Just about the time the fur was really flying between Microsoft and the Justice Department in 1999, screenwriter Howard Franklin ("The Man Who Knew Too Little") seized the day and scurried over to MGM with the kind of pitch that integrity-free studio execs love to hear: 25 words or less and based on an earlier, successful movie.

It must have gone something like this: What if we ripped off "The Firm," except instead of having a company full of evil lawyers trying to corrupt the hero, we'll feature a monopolizing Microsoft clone? We could get a low-rent, pretty boy matinee idol to play the college grad geek (he'll have no credibility, but what the hell? he'll bring in the teenage girls!) and he'll stumble on to a giant technology conspiracy masterminded by a very thinly veiled Bill Gates surrogate!

And thus was born "Antitrust," a transparent thriller from the recycle bin, transcribed into a laptop computer and retrofitted with an MP3 soundtrack, MTV editing and a cast of beautiful people where the nerds should be.

Smooth, young, curly-headed Ryan Phillippe ("Way of the Gun," "Cruel Intensions") stars as Milo Hoffman, a Stanford grad coding genius lured away from his best friend's garage-based dot-com startup by NURV, the world's dominant high-tech company run by Gary Winston (Tim Robbins, renting himself out, no doubt in exchange for getting another specialty project green-lighted) -- an egomaniacal CEO willing to do just about anything to keep his company on top.

Winston needs Milo's brilliance in order to finish an ambitious project -- satellite-based, cross-platform miracle software that will provide an audio-visual linkup between any and all communication devices (cell phones, PCs, palmtops, etc.) -- by the launch date he's been touting to the public.

An advocate of open source code (making software architecture public, not proprietary), Milo sells out for this startling opportunity. But soon he discovers Winston's methods are less than virtuous. In fact, Milo's best friend and ex-partner is killed by Winston's lackeys so NURV can get their hands on code he's written that would help speed up the project.

As Milo wakes up to the trouble he's in, he realizes just about everybody is in on it, including his live-in girlfriend (Claire Forlani -- who deserves so much better than this kind of arm-ornament role) and the Department of Justice guy (Richard Roundtree) who earlier tried to recruit him to help bring NURV down.

Director Peter Howitt ("Sliding Doors") makes little effort to disguise the film's hackneyed story arc, bluntly foreshadowing the girlfriend's treachery and the turnabout-is-fair-play finale in the first five minutes of the movie.

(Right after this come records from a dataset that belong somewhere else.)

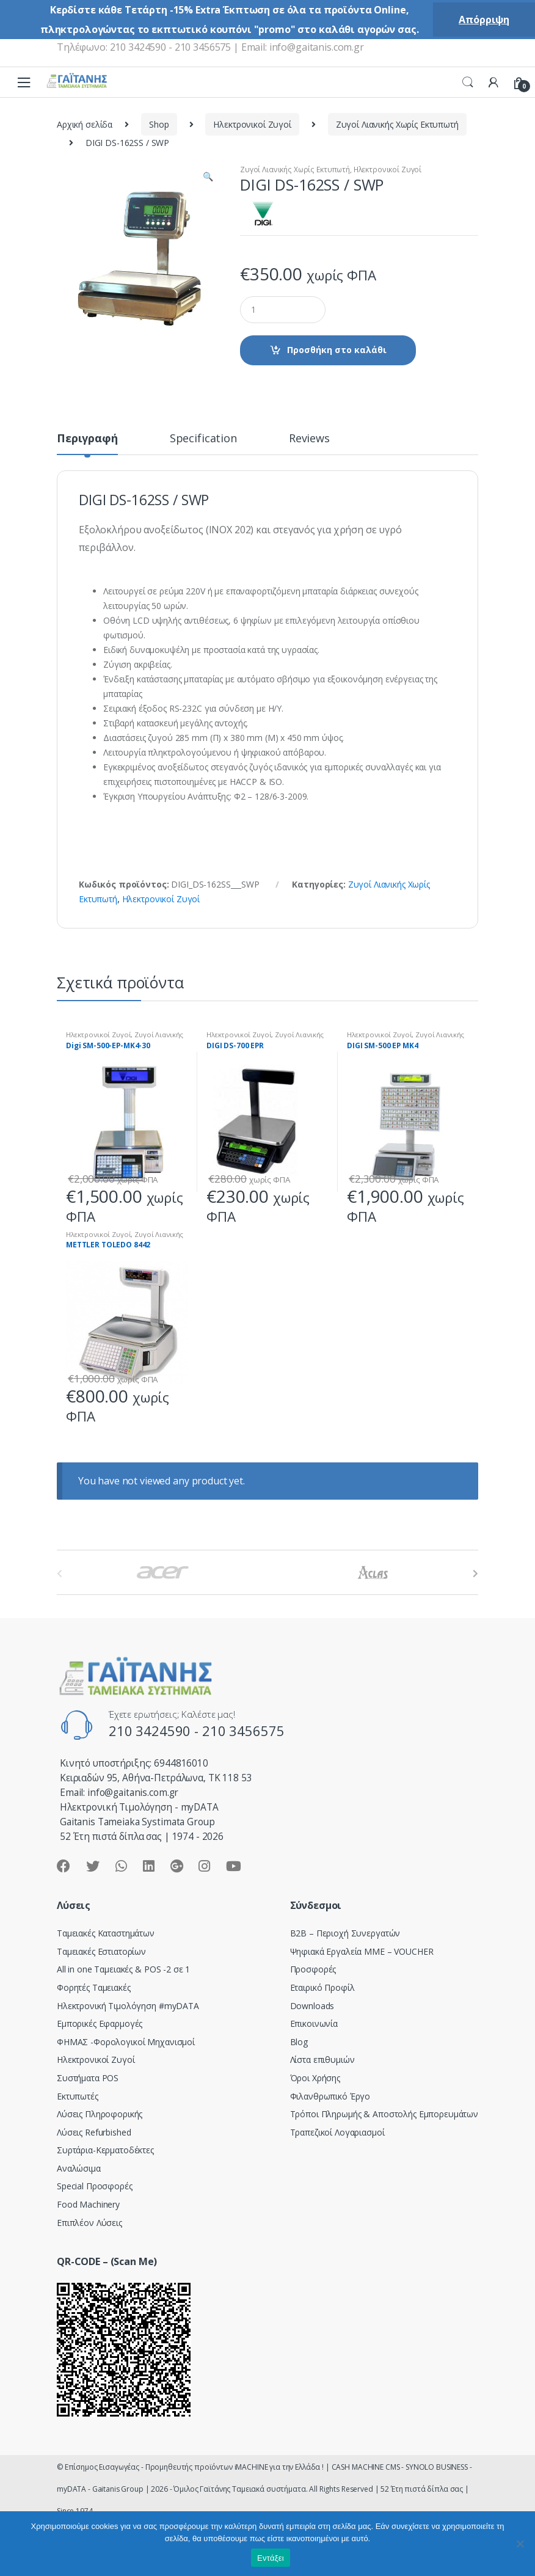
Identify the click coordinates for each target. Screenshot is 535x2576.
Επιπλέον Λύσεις (89, 2222)
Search (468, 82)
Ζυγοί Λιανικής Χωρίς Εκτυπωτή (397, 124)
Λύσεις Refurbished (94, 2132)
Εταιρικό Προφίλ (322, 1987)
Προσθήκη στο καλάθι (337, 350)
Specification (203, 438)
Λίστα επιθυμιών (322, 2059)
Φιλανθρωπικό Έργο (330, 2096)
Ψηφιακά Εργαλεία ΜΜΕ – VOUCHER (362, 1951)
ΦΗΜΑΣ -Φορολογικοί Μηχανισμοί (126, 2042)
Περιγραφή (87, 438)
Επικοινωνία (314, 2023)
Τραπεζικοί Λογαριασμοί (337, 2132)
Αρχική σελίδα (84, 124)
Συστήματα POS (87, 2078)
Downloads (312, 2006)
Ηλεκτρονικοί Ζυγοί (252, 124)
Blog (299, 2042)
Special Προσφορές (95, 2186)
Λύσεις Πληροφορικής (99, 2114)
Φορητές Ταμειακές (94, 1987)
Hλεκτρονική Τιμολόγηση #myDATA (128, 2006)
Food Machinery (88, 2204)
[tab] (87, 443)
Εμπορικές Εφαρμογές (99, 2023)
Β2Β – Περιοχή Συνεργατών (345, 1933)
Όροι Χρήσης (315, 2078)
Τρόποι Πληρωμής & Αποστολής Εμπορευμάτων (384, 2114)
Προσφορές (313, 1969)
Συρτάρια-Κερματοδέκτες (105, 2150)
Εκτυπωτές (77, 2096)
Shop (159, 124)
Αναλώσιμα (79, 2168)
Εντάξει (270, 2558)
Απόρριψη (484, 19)
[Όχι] (520, 2544)
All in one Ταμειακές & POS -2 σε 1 (123, 1969)
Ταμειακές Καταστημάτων (106, 1933)
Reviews (309, 438)
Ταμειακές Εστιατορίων (101, 1951)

He also insults the audience's attention span by flashing back frequently to illustrate plot points that are already perfectly obvious.

While most of the machination of the story holds together -- even when Milo has to break into NURV's top-secret nerve center (hidden in the company's day care center) where they secretly surveil hackers worldwide (yeah, right!) -- Howitt drops the ball in the most elementary places.

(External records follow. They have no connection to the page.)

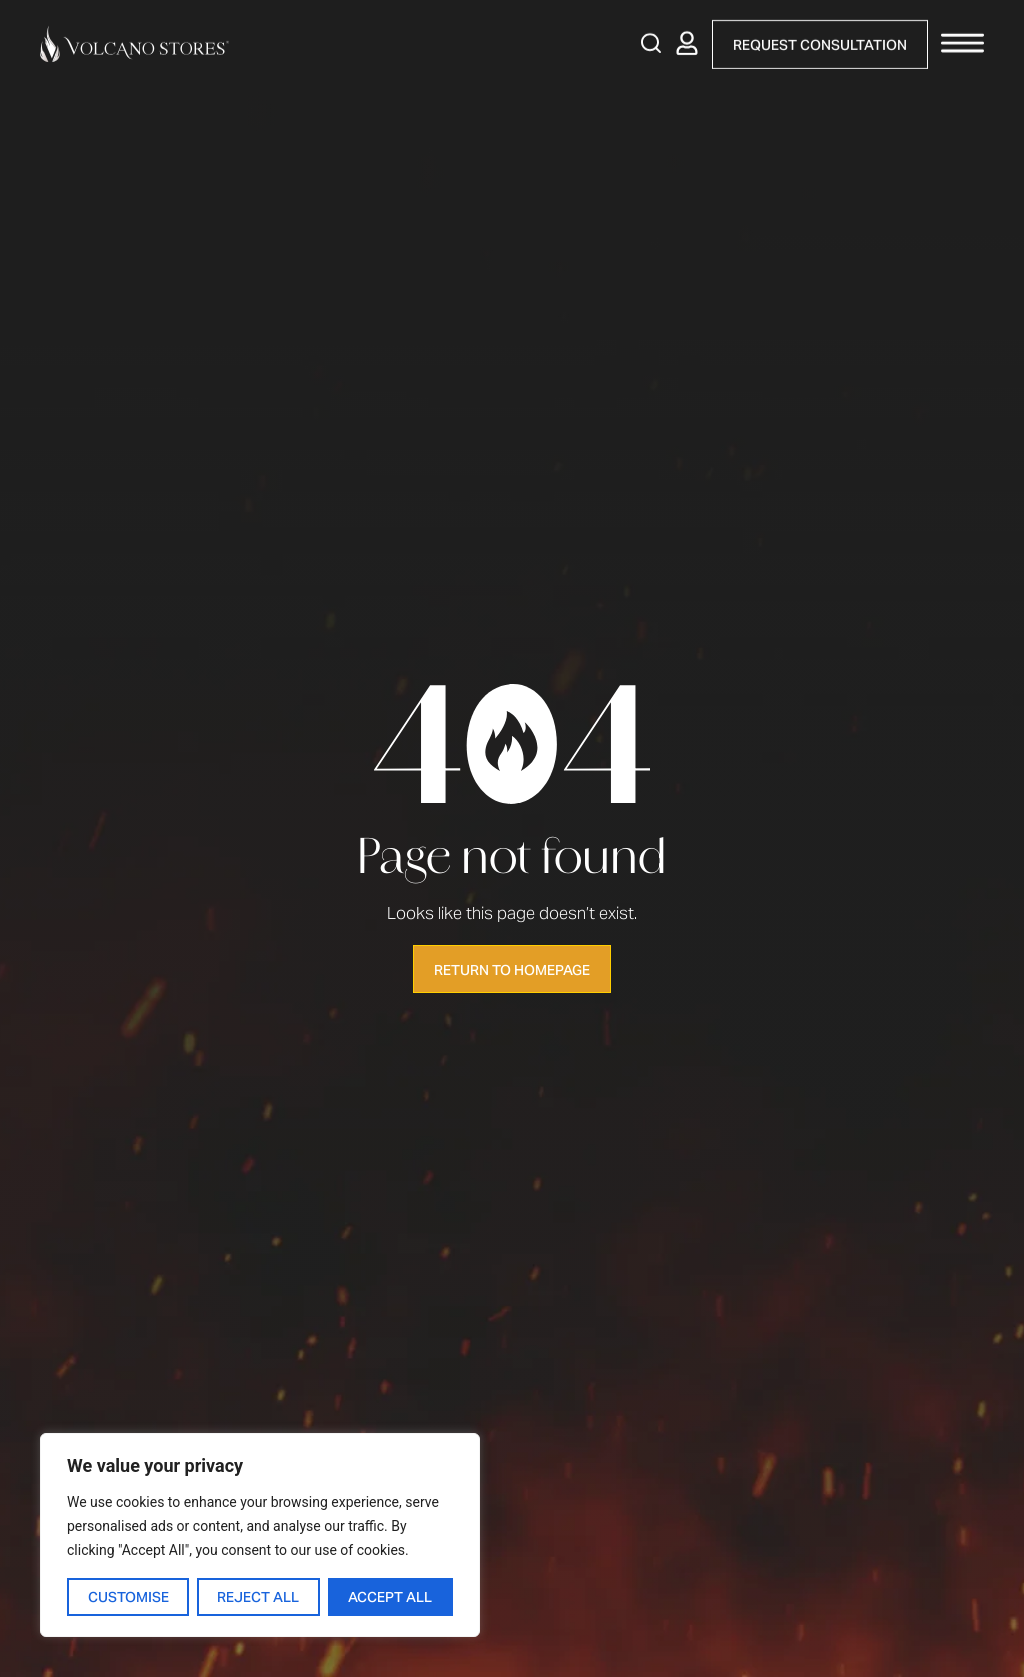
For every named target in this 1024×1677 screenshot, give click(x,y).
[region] (260, 1535)
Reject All (259, 1597)
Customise (128, 1597)
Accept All (391, 1597)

The scene in which Milo finally exposes his girlfriend is followed immediately by a scene of Milo working on his computer in their house, without any explanation of what transpired between them after the cat was out of the bag. Common sense is almost completely abandoned for the finale, which includes the kind of nonsensical turncoat surprises that effectively negate the picture's preceding 30 minutes.

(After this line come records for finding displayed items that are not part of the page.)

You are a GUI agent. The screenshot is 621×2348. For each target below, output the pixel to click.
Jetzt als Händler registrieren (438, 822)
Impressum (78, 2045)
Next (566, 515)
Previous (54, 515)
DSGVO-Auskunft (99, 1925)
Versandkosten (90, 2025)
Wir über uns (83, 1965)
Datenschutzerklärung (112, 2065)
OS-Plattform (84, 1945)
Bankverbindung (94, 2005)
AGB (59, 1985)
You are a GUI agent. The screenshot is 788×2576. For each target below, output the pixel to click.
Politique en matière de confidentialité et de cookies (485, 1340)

"Antitrust" isn't the first sloppy, teen-targeted movie about impossibly handsome computer geeks exposing a conspiracy -- way back in 1995 then-nobodies Angelina Jolie and Jonny Lee Miller starred in "Hackers" -- and it won't be the last. But at least "Hackers" was energetic and bold (and for me a guilty pleasure). This picture is never even tense because the audience is already 10 steps ahead by the time the opening credits are over.